Monday, January 30, 2023

Assessing executive authority behind Biden's parole program for Venezuela

Recently, I was asked by a reporter how the challenge to Biden's executive authority to issue a student loan relief program implicates immigration policy. The most pressing immigration example is the humanitarian parole program for Venezuelan and Cuban, Haitian, Nicaraguan asylum seekers. Other examples of immigration programs that rest on Presidential authority similarly rely on the president's constitutional powers or pure executive discretion similar to parole. These include special parole programs to benefit Ukraine, Haiti, Cuba, Central American youth, and historically military families, Filipino, Vietnam, Laos, and earlier waves of Haitians and Cubans. Afghanistan does not have a special program, but they fall into mechanisms for the evacuation and settlement of Afghan citizens following the military withdrawal. Whether or not they are legally authorized turns partly on the design of the program, as well as the Constitutional and statutory claims. (Stuart Anderson wrote about the refugee crisis on the Immigrationprof blog here.)

The other executive actions currently before the US Supreme Court include regulaton of the US-Mexico border through Title 42 and the DHS enforcement priorities. They may turn on cross-cutting issues about the INA and other substantive policies. The recent decision upholding Biden's decision to end the Migration Protection Protocols (and here) may bear on these rulings, too. 

Still others challenges are to executive programs accompanied by agency actions (e.g. DACA) and primarily entail APA challenges. (Among other copious writings, see a compilation of the agency examples in my co-authored piece with Daimeon Shanks that will come out in the Maryland Law Review in a few weeks.)
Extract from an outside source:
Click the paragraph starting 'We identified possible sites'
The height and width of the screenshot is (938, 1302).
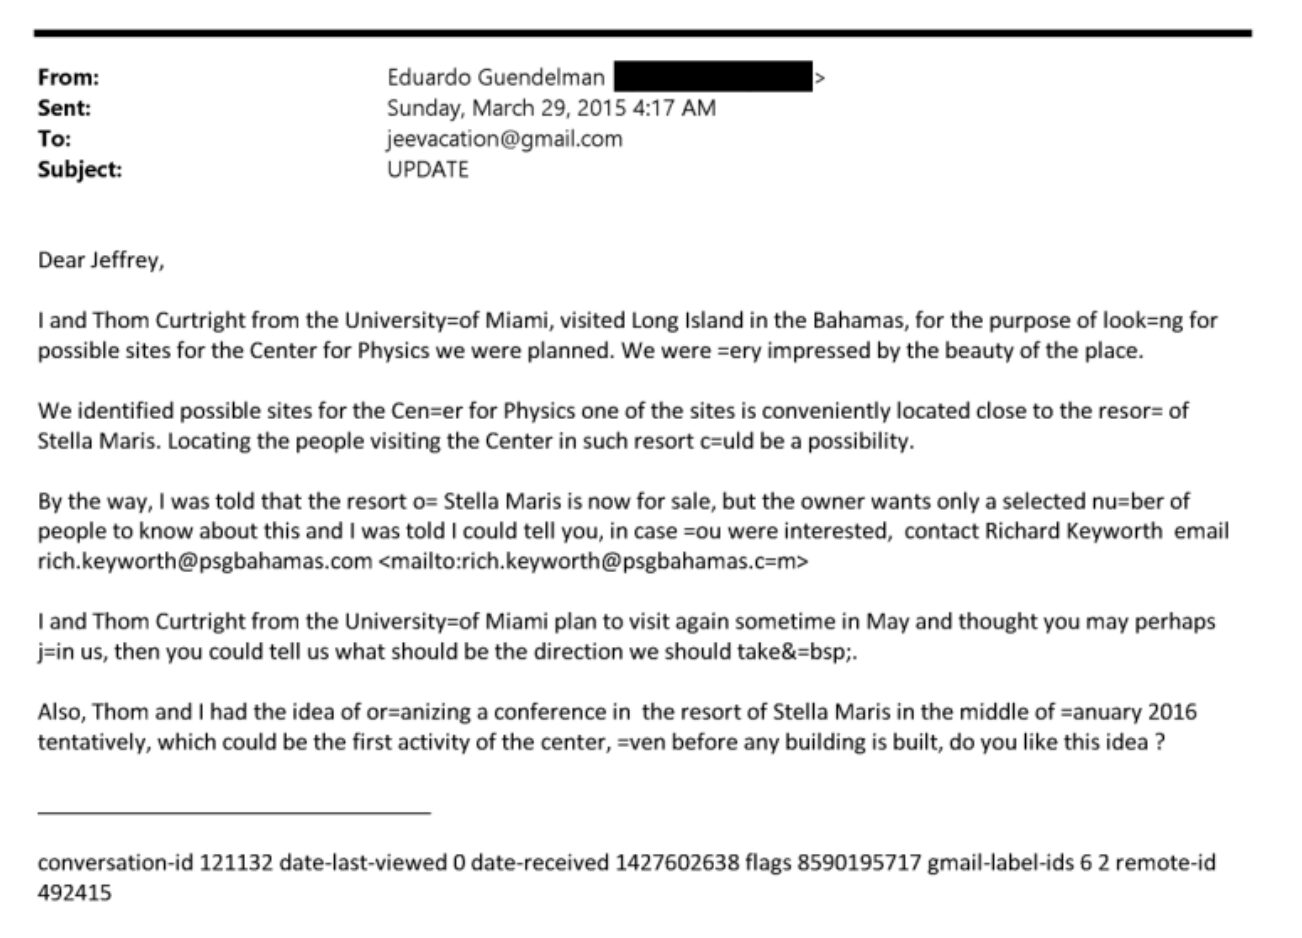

What struck me about the inquiry is the number and range of programs under the Biden adminstration and on the heels of the Trump and Obama administrations. I was also struck by the range of other policy arenas that may be implicated, including the environment. What it points to is that immigration law has become a fertile site for understanding the core of administrative law; it is no longer an exceptional case.